Return-Path: <noreply@ietf.org>
X-Original-To: bess@ietf.org
Delivered-To: bess@ietfa.amsl.com
Received: from [10.244.2.52] (unknown [104.131.183.230]) by ietfa.amsl.com (Postfix) with ESMTP id 8F9D6C14F5E3; Wed, 14 Aug 2024 09:26:37 -0700 (PDT)
MIME-Version: 1.0
Content-Type: text/plain; charset="utf-8"
Content-Transfer-Encoding: 7bit
From: Toerless Eckert via Datatracker <noreply@ietf.org>
To: iot-directorate@ietf.org
X-Test-IDTracker: no
X-IETF-IDTracker: 12.22.0
Auto-Submitted: auto-generated
Precedence: bulk
Message-ID: <172365279719.1050163.4707569980076672660@dt-datatracker-6df4c9dcf5-t2x2k>
Date: Wed, 14 Aug 2024 09:26:37 -0700
Message-ID-Hash: VMUKBYMSGUE5GBZUP4PE7ZVEDOOILEJY
X-Message-ID-Hash: VMUKBYMSGUE5GBZUP4PE7ZVEDOOILEJY
X-MailFrom: noreply@ietf.org
X-Mailman-Rule-Misses: dmarc-mitigation; no-senders; approved; emergency; loop; banned-address; member-moderation; header-match-bess.ietf.org-0; nonmember-moderation; administrivia; implicit-dest; max-recipients; max-size; news-moderation; no-subject; digests; suspicious-header
CC: bess@ietf.org, draft-ietf-bess-evpn-fast-df-recovery.all@ietf.org, last-call@ietf.org, evyncke@cisco.com
X-Mailman-Version: 3.3.9rc4
Reply-To: Toerless Eckert <tte@cs.fau.de>
Subject: [bess] Iotdir telechat review of draft-ietf-bess-evpn-fast-df-recovery-09
List-Id: BGP-Enabled ServiceS working group discussion list <bess.ietf.org>
Archived-At: <https://mailarchive.ietf.org/arch/msg/bess/UjIN-99OGwYQFVl-s7PFrYAKwI4>
List-Archive: <https://mailarchive.ietf.org/arch/browse/bess>
List-Help: <mailto:bess-request@ietf.org?subject=help>
List-Owner: <mailto:bess-owner@ietf.org>
List-Post: <mailto:bess@ietf.org>
List-Subscribe: <mailto:bess-join@ietf.org>
List-Unsubscribe: <mailto:bess-leave@ietf.org>

Reviewer: Toerless Eckert
Review result: On the Right Track

Reviewer: Toerless Eckert

Summary:

The purpose of the document is to extend the BGP message signaling and local
router procedures for failover of "Designated Forwarders" for pseudowires using
calculated future timestamps and expecting clock synchronization across the
forwarders, so that after receipt of the BGP message, the switchover can be
handled autonomously by every node as synchronously as desired and allowed for
by the clock synchronization method used.

Review result: On The Right Track

I am the assigned IOTDIR reviewer.  I found the document well written and easy
to read, except for some typos, other nits and some logical description gap.

(unfortunately ?) I find the approach of the draft very useful, and i always
wished we would have been able to build this in other IETF protocol domains (IP
multicast), so i happen to have a range of technical concerns and suggestions
primarily around the completeness of the documents methods and detail
specifications, which i hope will be helpfull to improve on the quality of the
text and usefulness of the solution.

The following is a list of G.i general comments followed by the commented
idnits version of the draft.

Thank you very much for the work!
    Toerless Eckert

General comments:

G.1 minor: Why IOTdir review ?

I am a bit puzzled why this draft was given to IOTdir for early review.

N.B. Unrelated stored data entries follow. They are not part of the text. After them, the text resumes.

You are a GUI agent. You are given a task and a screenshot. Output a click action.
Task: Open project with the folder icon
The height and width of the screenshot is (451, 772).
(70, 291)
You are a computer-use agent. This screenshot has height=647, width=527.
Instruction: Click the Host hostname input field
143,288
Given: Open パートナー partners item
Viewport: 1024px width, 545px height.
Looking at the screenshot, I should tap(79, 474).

Neither
the draft nor the RFCs it references mentions IoT. And the mentioned pseudowire
use-cases are all around DataCenter. So i wonder what specific IoT feedback the
authors/WG is looking for. If thereactually is a specific type of use-cases for
IoT with this technology, then it would be great to mention.

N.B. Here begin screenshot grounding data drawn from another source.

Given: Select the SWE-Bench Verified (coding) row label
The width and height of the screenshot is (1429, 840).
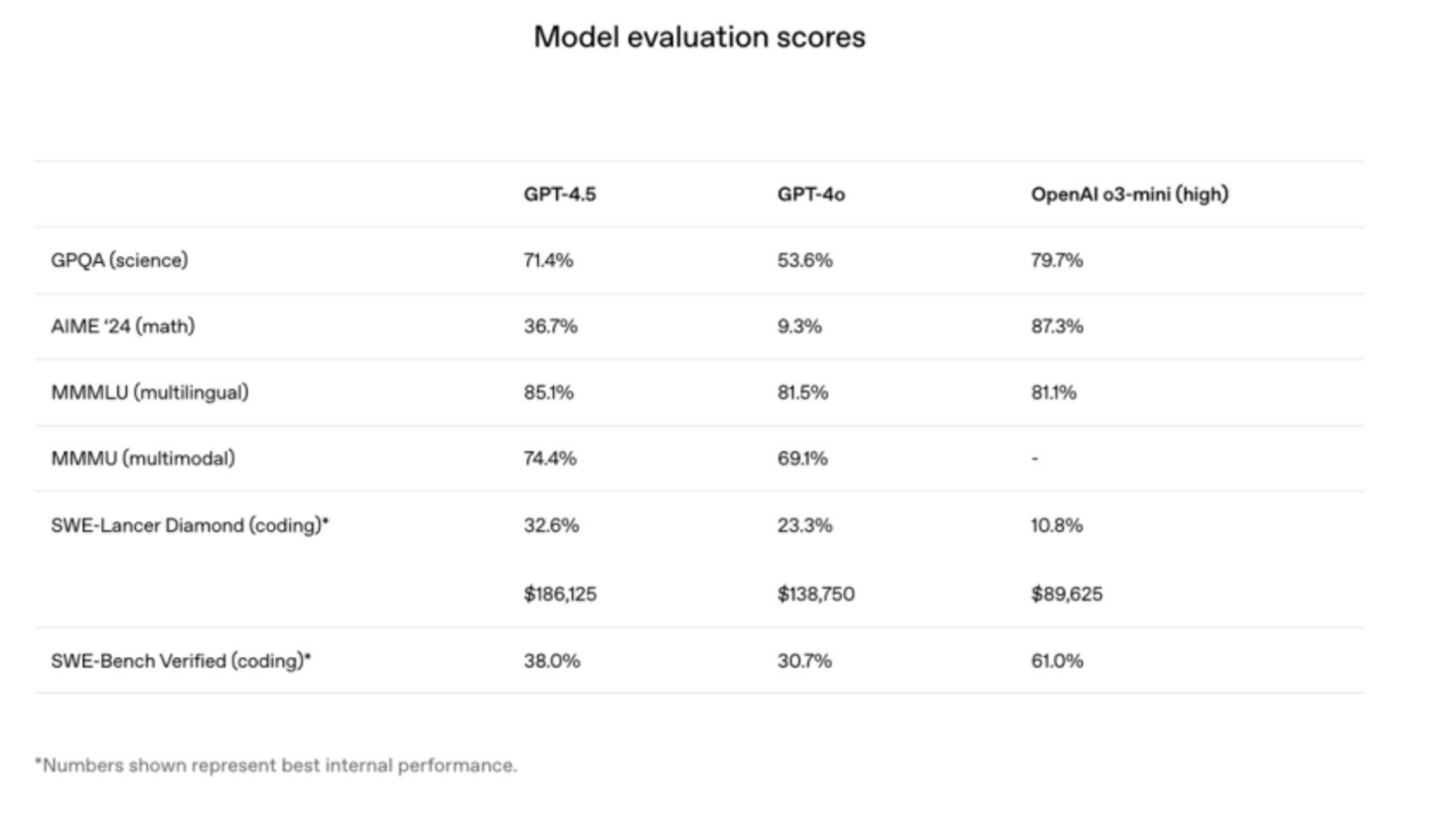Looking at the screenshot, I should [181, 660].
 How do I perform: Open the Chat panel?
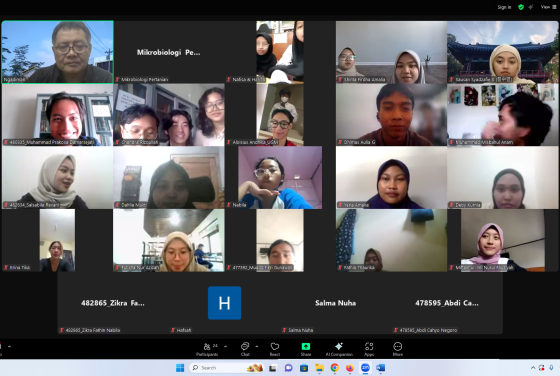coord(245,349)
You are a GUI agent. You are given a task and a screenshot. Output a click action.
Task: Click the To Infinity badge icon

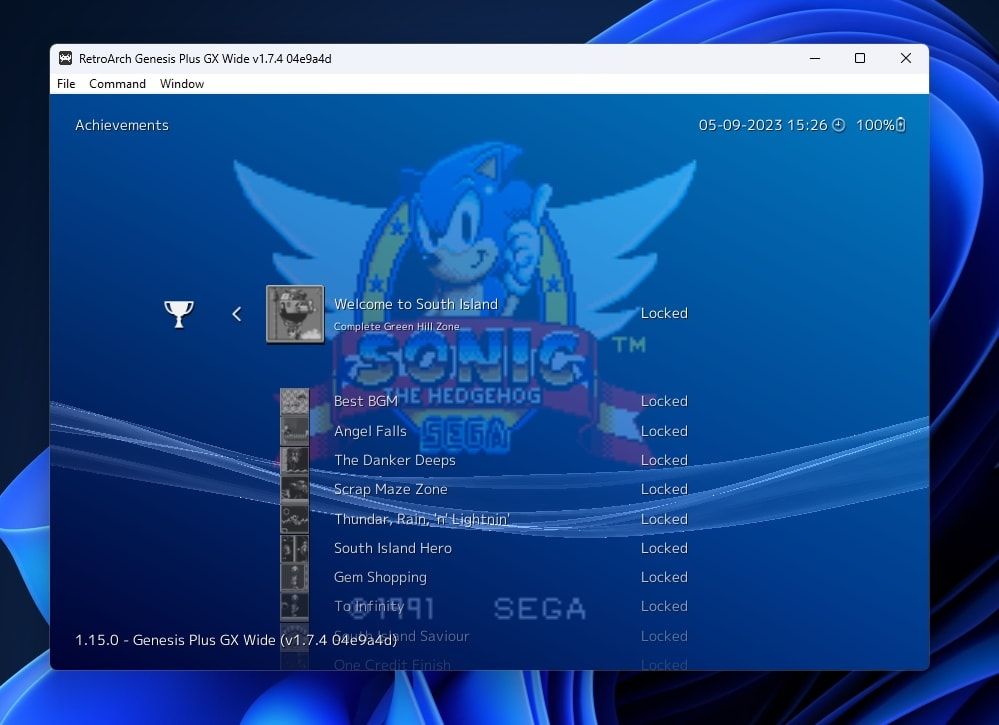(x=295, y=606)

G.2 minor/suggestion: HRW has known problems

HRW was popularized and (in)validated in deployments of PIM-SM since 1995 and
hence rfc2362 way before HRW1998 was written, but of course not credited in
RFC8485. I would nevertheless like to point out that the IP Multicast community
in the IETF had some run-ins with operators over the decades who where
disappointed by its non-equal distribution in face of specific typical set of
parameters such as consecutive or close to each other router-IDs. Of course,
the parameters used in EVPN are different, and i have not tried to validate if
or how such deployment specific anomalies would or could equally apply to the
EVPN version, but i would strongly suggest to be aware that HRW is by far a
well randomizing algorithm especially for the order of the input parameters.
HRW is now probably 30 years old, and maybe EVPN may wants to look into newer,
and supposedly better algorithms such as MurmurHash (which was a recommendation
from a math geek colleague even 15 years ago - and other proposals in the IETF
are picking up on it too).

G.3 minor/question: Please consider adding ordered shutdown support

If my understanding of RFC7432/RFC8584 and this draft is correct, the
interruption in case of an ordered shutdown of a DF is as large as that of an
unexpected shutdown/service interruption (without the detection of interruption
of course). I think this is not necessary.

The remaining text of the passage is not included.